▶ [What the exercise asks]: Which lines run from the one containing "Reject (97, 2560)" to the end of the entries below? Retype exactly those, both ends included.

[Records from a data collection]

----

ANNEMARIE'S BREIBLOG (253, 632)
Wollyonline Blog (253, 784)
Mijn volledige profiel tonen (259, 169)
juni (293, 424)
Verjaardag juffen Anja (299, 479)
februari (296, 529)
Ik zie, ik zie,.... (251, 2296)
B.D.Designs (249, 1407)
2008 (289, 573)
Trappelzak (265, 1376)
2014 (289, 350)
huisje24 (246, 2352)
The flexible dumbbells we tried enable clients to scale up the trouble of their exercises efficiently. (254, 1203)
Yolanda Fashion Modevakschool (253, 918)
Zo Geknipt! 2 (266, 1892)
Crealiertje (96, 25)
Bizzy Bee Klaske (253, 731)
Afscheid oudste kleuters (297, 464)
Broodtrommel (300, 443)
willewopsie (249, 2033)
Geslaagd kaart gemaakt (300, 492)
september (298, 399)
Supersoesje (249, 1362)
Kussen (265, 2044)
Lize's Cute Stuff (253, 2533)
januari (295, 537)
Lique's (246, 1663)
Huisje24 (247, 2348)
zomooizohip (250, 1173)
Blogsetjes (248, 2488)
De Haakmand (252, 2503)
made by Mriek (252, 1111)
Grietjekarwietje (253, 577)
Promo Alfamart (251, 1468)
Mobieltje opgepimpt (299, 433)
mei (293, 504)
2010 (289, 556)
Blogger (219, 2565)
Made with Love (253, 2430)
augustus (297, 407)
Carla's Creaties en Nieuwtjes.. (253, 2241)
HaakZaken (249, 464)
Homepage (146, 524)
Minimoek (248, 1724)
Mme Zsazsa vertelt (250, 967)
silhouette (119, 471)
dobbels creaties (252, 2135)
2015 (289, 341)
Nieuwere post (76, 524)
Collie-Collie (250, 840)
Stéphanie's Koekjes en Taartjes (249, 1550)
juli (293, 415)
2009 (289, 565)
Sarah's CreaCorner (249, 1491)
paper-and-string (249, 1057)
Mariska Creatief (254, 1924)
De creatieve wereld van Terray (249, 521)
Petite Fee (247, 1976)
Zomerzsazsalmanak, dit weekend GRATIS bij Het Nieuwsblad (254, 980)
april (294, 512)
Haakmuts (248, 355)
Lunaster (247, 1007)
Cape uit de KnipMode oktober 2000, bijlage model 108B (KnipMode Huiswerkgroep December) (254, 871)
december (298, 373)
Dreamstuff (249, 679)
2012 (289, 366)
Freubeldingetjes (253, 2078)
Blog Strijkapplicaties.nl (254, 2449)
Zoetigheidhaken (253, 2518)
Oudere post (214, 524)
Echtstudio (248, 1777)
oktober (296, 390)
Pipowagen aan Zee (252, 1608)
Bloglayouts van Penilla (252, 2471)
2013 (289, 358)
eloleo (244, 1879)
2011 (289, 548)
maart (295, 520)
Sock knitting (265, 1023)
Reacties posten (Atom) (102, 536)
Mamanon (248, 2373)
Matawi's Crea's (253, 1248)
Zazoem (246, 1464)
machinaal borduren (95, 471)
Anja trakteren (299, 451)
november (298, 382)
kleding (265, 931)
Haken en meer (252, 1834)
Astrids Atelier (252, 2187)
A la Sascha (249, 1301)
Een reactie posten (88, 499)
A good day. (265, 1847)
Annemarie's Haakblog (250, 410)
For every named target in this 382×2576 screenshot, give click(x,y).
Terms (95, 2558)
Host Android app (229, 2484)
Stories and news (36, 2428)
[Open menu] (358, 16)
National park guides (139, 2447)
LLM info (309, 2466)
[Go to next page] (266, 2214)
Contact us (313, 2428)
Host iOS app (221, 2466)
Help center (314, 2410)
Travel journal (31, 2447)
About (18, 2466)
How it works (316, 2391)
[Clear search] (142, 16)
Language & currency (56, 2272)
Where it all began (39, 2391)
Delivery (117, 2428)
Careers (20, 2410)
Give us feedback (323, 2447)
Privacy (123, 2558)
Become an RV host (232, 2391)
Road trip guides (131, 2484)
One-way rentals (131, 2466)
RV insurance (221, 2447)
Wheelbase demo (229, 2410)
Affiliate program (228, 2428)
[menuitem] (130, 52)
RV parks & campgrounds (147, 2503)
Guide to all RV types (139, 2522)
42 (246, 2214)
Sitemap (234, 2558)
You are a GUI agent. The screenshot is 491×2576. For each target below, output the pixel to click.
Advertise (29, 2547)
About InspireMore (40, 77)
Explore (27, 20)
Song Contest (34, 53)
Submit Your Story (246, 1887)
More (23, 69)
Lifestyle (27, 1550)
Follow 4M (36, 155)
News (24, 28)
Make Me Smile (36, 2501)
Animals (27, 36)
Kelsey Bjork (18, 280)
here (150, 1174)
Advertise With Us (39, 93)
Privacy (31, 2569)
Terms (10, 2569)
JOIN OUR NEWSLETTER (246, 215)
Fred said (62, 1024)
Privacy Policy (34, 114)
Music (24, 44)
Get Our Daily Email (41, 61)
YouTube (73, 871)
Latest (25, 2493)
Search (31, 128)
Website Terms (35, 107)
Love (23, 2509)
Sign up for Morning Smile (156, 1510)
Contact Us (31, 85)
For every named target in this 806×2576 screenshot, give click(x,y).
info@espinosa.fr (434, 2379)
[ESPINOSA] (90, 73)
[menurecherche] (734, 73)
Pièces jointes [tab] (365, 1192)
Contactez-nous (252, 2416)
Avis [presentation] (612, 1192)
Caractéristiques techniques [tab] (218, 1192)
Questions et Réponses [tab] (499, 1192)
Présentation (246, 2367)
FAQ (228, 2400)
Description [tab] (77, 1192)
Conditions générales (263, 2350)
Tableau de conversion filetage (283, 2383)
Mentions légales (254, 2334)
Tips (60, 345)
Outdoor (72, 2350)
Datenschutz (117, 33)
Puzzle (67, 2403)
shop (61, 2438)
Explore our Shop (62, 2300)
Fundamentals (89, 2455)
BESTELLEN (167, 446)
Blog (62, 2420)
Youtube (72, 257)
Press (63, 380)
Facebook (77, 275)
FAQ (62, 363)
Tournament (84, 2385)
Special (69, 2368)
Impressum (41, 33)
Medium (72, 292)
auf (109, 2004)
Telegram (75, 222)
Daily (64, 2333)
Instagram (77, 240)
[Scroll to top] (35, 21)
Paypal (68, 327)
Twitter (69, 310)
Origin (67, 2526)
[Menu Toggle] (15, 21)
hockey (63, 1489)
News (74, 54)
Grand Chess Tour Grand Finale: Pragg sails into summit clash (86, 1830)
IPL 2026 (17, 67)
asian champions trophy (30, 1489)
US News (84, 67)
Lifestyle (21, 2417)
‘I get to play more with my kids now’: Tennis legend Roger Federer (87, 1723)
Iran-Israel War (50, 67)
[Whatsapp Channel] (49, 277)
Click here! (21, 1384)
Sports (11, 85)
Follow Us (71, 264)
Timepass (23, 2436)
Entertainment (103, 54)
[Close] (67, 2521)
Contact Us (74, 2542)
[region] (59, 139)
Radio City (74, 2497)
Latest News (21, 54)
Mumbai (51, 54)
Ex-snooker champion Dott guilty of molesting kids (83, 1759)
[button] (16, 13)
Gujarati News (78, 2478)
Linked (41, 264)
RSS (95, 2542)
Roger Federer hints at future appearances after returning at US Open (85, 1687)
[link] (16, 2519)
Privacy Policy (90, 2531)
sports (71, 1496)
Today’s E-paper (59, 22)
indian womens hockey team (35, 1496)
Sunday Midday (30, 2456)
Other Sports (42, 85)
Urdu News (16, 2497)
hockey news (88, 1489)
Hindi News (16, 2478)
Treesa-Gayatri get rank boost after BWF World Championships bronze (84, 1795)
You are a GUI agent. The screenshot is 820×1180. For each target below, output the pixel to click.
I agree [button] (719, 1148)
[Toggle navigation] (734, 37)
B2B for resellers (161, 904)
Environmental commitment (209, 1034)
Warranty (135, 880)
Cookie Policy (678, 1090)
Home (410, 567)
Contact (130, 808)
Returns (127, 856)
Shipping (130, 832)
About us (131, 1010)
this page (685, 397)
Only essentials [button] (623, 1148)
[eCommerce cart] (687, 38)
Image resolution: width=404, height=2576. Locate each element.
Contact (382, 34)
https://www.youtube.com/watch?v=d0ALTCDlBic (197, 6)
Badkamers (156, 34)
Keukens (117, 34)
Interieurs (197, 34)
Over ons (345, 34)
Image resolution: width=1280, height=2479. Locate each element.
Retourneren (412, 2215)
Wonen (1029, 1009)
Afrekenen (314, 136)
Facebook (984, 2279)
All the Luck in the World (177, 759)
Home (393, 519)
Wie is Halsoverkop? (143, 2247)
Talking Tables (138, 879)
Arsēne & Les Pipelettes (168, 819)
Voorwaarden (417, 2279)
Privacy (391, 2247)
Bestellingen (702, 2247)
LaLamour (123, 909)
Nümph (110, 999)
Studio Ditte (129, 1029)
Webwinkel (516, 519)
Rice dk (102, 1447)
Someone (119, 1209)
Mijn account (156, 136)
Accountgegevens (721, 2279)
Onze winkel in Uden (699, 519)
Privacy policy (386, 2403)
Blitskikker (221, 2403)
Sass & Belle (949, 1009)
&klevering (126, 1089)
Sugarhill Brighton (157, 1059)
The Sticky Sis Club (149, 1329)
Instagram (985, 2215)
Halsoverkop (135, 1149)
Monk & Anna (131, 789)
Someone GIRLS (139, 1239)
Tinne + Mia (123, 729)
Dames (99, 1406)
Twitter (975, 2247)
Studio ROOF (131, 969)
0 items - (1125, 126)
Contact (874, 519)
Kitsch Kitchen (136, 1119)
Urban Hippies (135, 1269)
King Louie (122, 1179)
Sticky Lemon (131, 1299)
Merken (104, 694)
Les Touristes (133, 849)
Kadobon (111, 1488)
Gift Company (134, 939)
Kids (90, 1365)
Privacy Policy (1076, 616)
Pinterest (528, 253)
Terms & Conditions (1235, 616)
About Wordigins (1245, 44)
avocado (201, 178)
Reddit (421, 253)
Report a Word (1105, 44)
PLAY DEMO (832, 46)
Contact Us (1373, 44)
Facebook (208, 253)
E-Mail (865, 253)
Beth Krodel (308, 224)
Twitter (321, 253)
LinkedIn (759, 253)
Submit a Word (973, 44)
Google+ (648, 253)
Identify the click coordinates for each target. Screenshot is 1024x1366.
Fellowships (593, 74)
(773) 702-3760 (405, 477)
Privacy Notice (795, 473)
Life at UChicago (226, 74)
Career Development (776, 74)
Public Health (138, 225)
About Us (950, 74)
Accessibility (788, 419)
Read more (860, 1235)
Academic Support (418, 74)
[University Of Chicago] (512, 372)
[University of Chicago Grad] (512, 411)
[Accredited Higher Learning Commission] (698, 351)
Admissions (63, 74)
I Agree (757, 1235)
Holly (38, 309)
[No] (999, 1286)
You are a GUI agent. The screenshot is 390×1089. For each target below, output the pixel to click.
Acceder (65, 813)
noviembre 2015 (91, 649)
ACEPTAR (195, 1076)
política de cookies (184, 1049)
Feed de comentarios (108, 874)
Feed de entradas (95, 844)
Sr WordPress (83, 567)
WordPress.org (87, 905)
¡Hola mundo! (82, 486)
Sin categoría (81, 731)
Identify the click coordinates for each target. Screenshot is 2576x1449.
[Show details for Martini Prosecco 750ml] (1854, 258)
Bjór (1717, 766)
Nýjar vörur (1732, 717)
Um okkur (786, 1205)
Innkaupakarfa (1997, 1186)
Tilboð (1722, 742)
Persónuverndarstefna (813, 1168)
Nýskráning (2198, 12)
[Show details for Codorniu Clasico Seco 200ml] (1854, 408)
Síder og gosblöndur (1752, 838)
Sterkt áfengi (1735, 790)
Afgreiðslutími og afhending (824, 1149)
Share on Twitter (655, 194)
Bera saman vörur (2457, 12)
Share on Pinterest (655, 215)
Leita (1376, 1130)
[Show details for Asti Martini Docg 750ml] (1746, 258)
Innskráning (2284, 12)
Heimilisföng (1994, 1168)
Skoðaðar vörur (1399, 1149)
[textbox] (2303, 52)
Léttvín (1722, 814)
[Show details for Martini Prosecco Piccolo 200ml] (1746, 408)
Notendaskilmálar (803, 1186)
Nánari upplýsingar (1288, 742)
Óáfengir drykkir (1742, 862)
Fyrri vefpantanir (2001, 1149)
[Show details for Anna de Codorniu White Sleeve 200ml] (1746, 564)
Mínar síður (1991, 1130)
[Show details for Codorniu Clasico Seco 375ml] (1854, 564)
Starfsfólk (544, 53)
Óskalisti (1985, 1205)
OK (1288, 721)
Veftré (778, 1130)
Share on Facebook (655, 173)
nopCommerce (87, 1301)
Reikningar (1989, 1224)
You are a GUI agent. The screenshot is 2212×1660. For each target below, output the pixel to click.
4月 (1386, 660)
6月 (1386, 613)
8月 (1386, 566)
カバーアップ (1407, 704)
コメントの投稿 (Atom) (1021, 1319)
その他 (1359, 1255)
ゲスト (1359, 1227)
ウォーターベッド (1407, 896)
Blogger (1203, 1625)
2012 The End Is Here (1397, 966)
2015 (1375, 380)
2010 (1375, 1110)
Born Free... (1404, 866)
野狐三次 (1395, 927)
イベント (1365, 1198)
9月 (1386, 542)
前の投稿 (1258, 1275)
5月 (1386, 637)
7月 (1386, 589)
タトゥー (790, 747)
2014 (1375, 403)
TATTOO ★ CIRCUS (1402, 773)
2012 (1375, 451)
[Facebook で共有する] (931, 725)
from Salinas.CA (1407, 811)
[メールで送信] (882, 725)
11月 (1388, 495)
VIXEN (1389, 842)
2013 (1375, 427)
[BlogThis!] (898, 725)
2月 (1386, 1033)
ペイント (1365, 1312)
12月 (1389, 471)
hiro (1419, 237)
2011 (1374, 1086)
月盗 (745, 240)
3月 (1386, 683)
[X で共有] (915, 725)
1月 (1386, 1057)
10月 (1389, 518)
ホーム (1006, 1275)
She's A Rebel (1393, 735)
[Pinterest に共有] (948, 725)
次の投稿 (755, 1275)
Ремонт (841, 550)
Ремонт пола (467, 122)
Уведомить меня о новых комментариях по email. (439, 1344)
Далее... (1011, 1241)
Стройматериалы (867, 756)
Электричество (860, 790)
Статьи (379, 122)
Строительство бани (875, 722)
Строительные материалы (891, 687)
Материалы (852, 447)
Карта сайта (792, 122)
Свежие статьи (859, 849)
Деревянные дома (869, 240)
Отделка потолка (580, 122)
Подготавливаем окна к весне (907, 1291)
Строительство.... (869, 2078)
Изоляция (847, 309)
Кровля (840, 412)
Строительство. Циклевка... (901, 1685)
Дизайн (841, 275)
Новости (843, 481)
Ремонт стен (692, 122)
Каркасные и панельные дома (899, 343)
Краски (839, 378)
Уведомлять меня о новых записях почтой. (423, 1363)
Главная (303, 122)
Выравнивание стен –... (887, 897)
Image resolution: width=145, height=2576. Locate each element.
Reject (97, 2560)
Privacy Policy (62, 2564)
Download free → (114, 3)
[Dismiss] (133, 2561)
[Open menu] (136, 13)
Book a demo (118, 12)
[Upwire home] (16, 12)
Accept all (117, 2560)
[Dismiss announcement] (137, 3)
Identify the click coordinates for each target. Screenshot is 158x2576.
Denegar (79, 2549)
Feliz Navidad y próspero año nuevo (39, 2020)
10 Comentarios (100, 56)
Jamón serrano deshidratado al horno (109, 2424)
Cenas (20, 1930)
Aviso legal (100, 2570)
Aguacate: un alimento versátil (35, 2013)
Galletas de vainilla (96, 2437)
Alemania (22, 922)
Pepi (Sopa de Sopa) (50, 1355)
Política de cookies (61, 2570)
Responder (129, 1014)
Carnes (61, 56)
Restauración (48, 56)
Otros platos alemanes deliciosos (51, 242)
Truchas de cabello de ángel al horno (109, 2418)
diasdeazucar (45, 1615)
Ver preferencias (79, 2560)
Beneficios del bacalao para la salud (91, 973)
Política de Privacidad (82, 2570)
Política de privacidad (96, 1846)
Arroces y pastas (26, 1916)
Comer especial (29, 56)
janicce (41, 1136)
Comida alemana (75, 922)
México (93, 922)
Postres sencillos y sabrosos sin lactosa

----

▶ [Task output]:
Reject (97, 2560)
Privacy Policy (62, 2564)
Download free → (114, 3)
[Dismiss] (133, 2561)
[Open menu] (136, 13)
Book a demo (118, 12)
[Upwire home] (16, 12)
Accept all (117, 2560)
[Dismiss announcement] (137, 3)
Identify the click coordinates for each target. Screenshot is 158x2576.
Denegar (79, 2549)
Feliz Navidad y próspero año nuevo (39, 2020)
10 Comentarios (100, 56)
Jamón serrano deshidratado al horno (109, 2424)
Cenas (20, 1930)
Aviso legal (100, 2570)
Aguacate: un alimento versátil (35, 2013)
Galletas de vainilla (96, 2437)
Alemania (22, 922)
Pepi (Sopa de Sopa) (50, 1355)
Política de cookies (61, 2570)
Responder (129, 1014)
Carnes (61, 56)
Restauración (48, 56)
Otros platos alemanes deliciosos (51, 242)
Truchas de cabello de ángel al horno (109, 2418)
diasdeazucar (45, 1615)
Ver preferencias (79, 2560)
Beneficios del bacalao para la salud (91, 973)
Política de Privacidad (82, 2570)
Política de privacidad (96, 1846)
Arroces y pastas (26, 1916)
Comer especial (29, 56)
janicce (41, 1136)
Comida alemana (75, 922)
México (93, 922)
Postres sencillos y sabrosos sin lactosa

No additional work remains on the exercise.